Kesimpulannya, gagasan sekularisasi
muncul karena ketidaksanggupan doktrin dan dogma agama kristen untuk berhadapan
dengan peradaban Barat yang terbentuk dari beragam unsur. Hasilnya para teolog
Eropa dan Amerika seperti Ludwig Feurback, Karl Barth, Dietrich Bonhoeffer,
Paul van Buren, Thomas Altizer, Gabriel Vahanin, William Hamilton, Woolwich,
Werner and Lotte Pelz, dan beberapa lainnya, menggagas revolusi teologi
radikal. Cox menggelari mereka sebagai para “teolog kematian Tuhan” (death
of God theologians). Mereka menegaskan bahwa untuk menghadapi sekularisasi,
ajaran kristiani harus disesuaikan dengan pandangan hidup sains modern.[22]

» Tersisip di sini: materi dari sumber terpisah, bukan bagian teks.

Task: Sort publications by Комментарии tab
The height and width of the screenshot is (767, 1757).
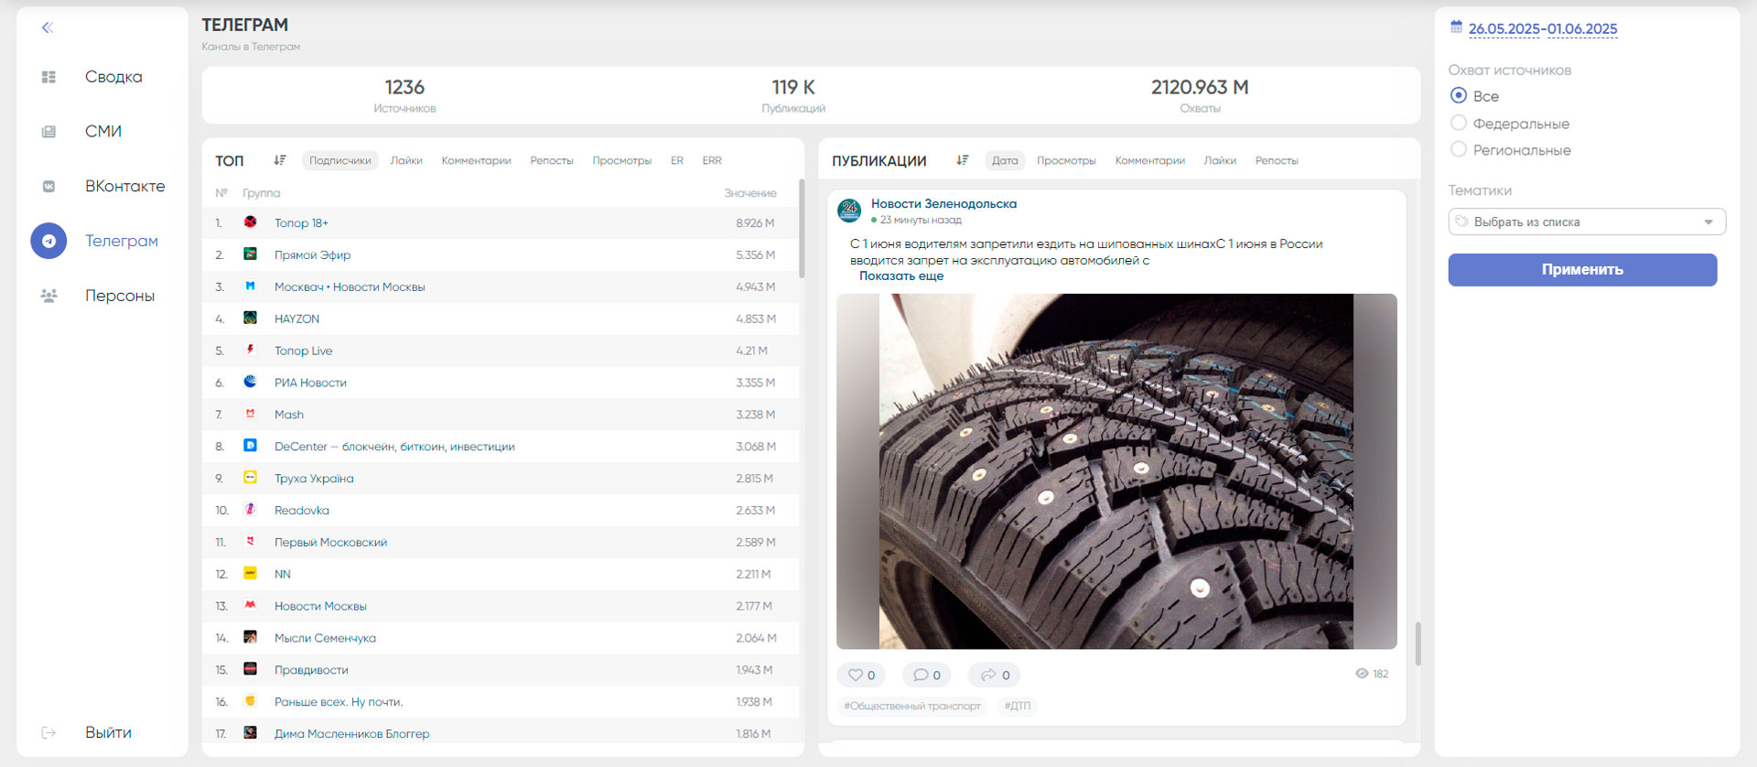Action: point(1149,161)
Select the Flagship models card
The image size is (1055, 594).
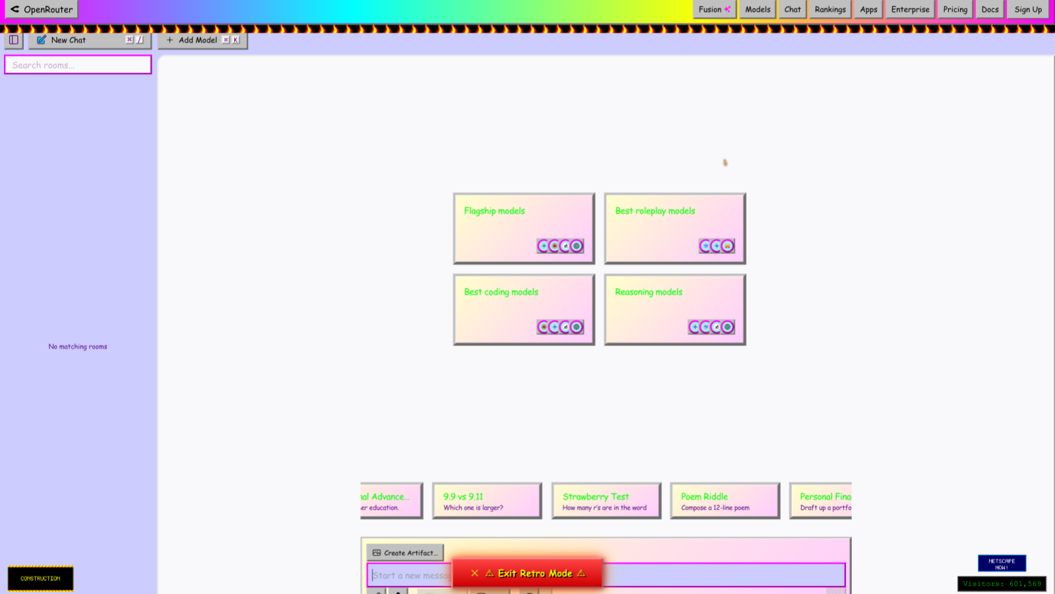coord(524,228)
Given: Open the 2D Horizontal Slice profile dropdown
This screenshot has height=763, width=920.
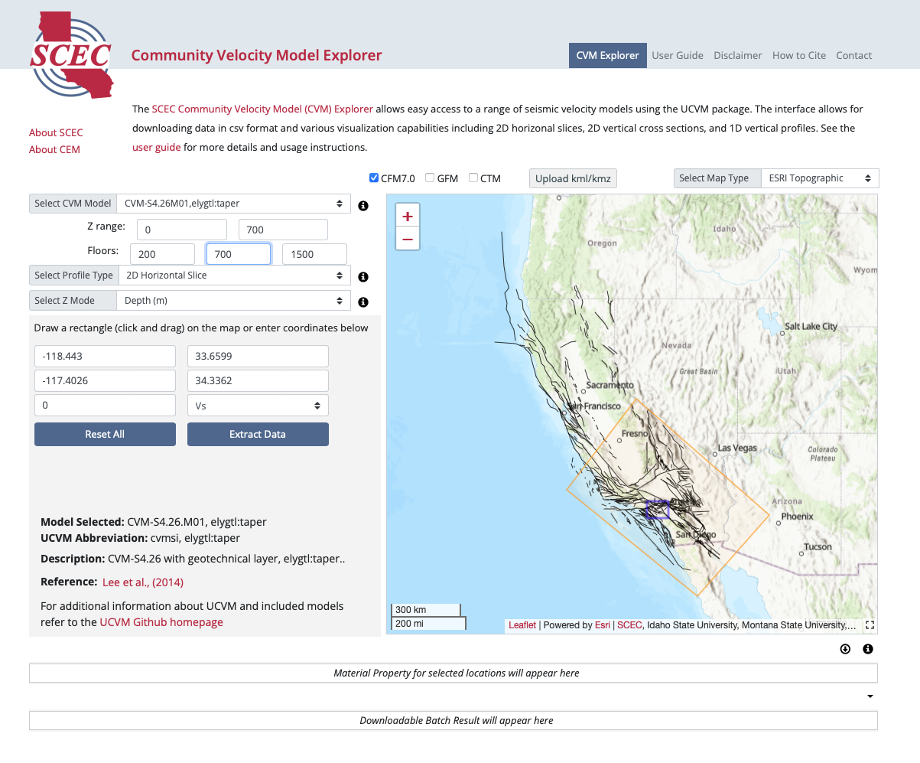Looking at the screenshot, I should click(x=233, y=276).
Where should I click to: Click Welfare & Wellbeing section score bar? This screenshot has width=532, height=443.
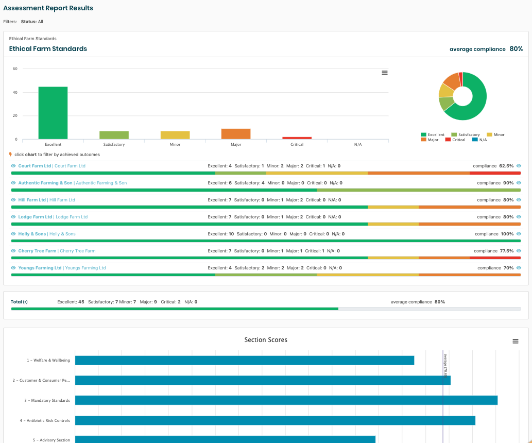pyautogui.click(x=245, y=360)
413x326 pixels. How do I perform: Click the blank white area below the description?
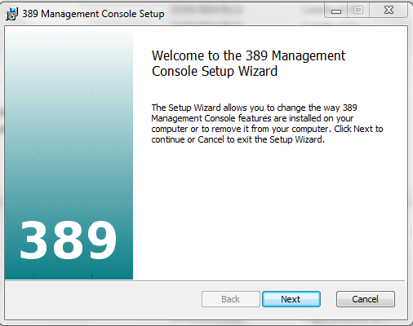tap(269, 212)
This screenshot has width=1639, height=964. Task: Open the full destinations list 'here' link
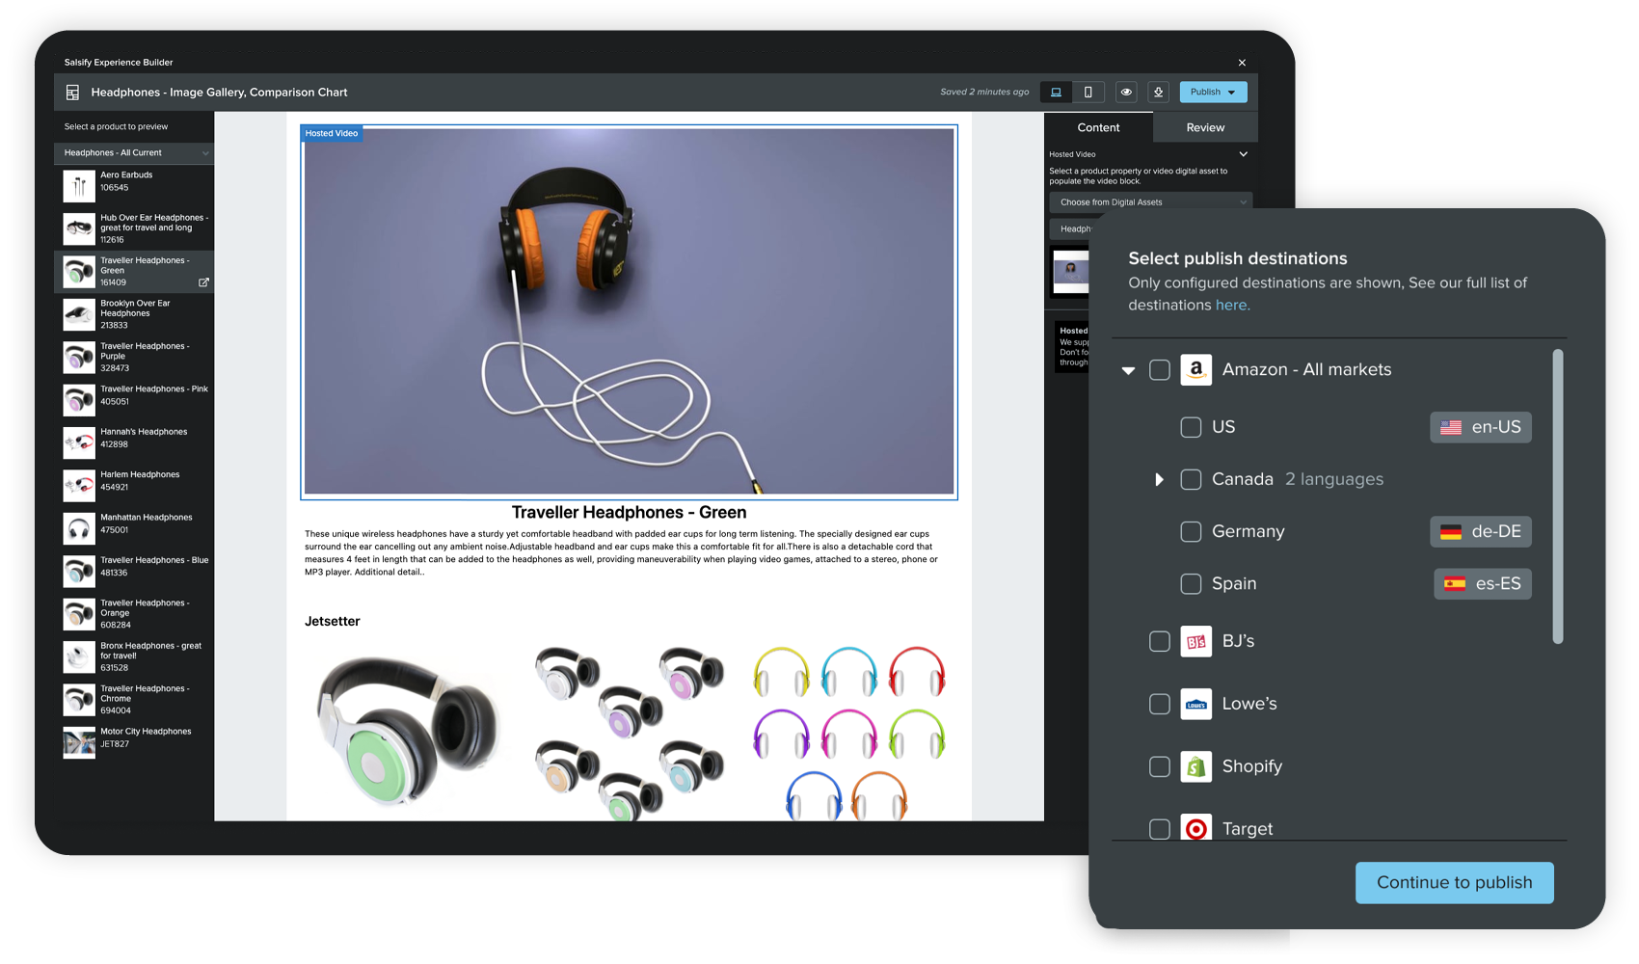[x=1232, y=306]
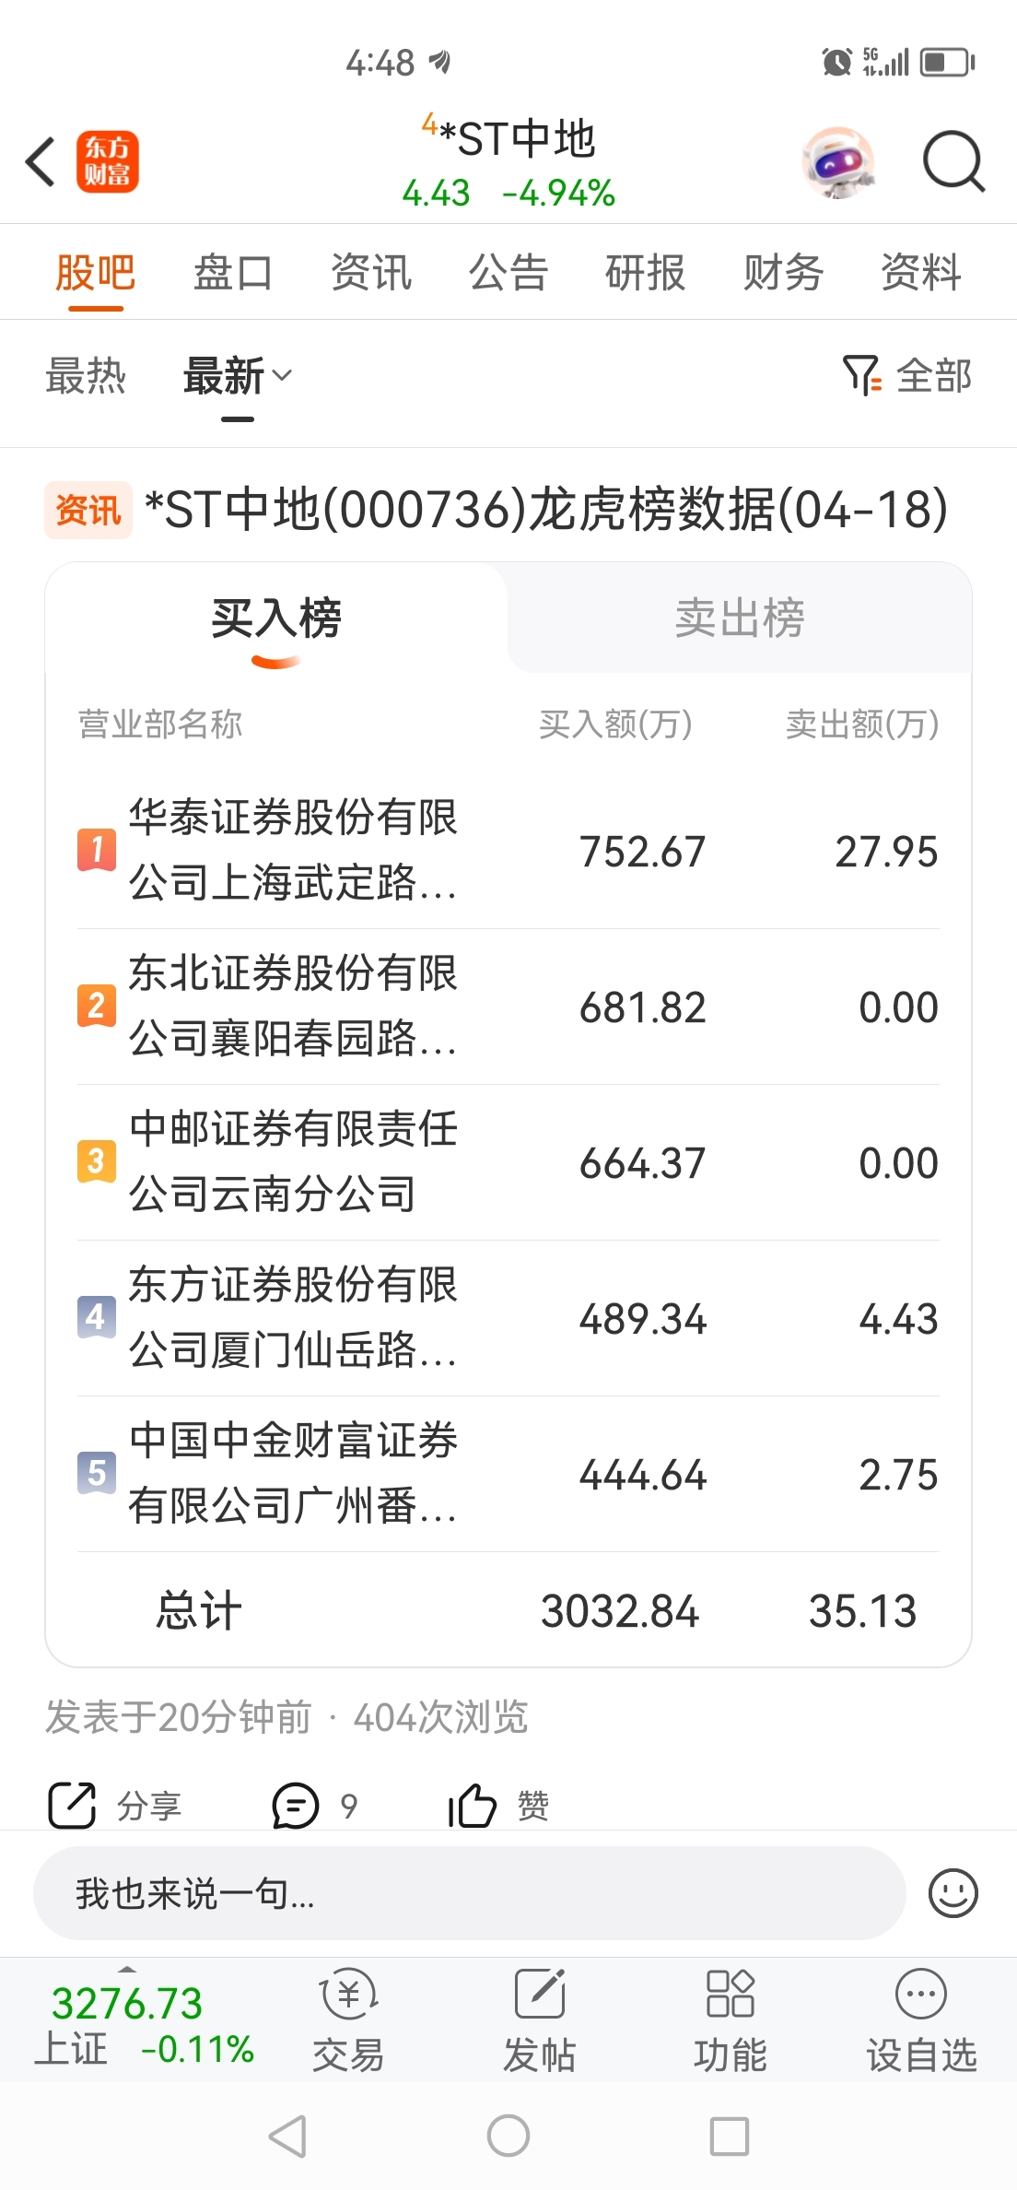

Ludwig Feurbach menegaskan bahwa
prinsip filsafat bukanlah substansi-nya Spinoza, atau egonya Kant dan Ficht,
bukan pula identitas absolut-nya Hegel, dan bukan pula konsep wujud yang
abstrak, melainkan realitas wujud yang benar, yaitu manusia.
Oleh
karena itu manusia merupakan prinsip filsafat yang paling tinggi, sekalipun
agama dan teolog menyangkal, namun pada hakikatnya agamalah yang menyembah
manusia (relegian that worship man). Agama sendiri yang menyatakan bahwa
Tuhan adalah manusia dan manusia adalah Tuhan (God is man, man is God).
Jadi, agama kan menafikan Tuhan yang bukan manusia. Makna sebenarnya dari
teologi adalah antropologi (the true sense of theology is antropology).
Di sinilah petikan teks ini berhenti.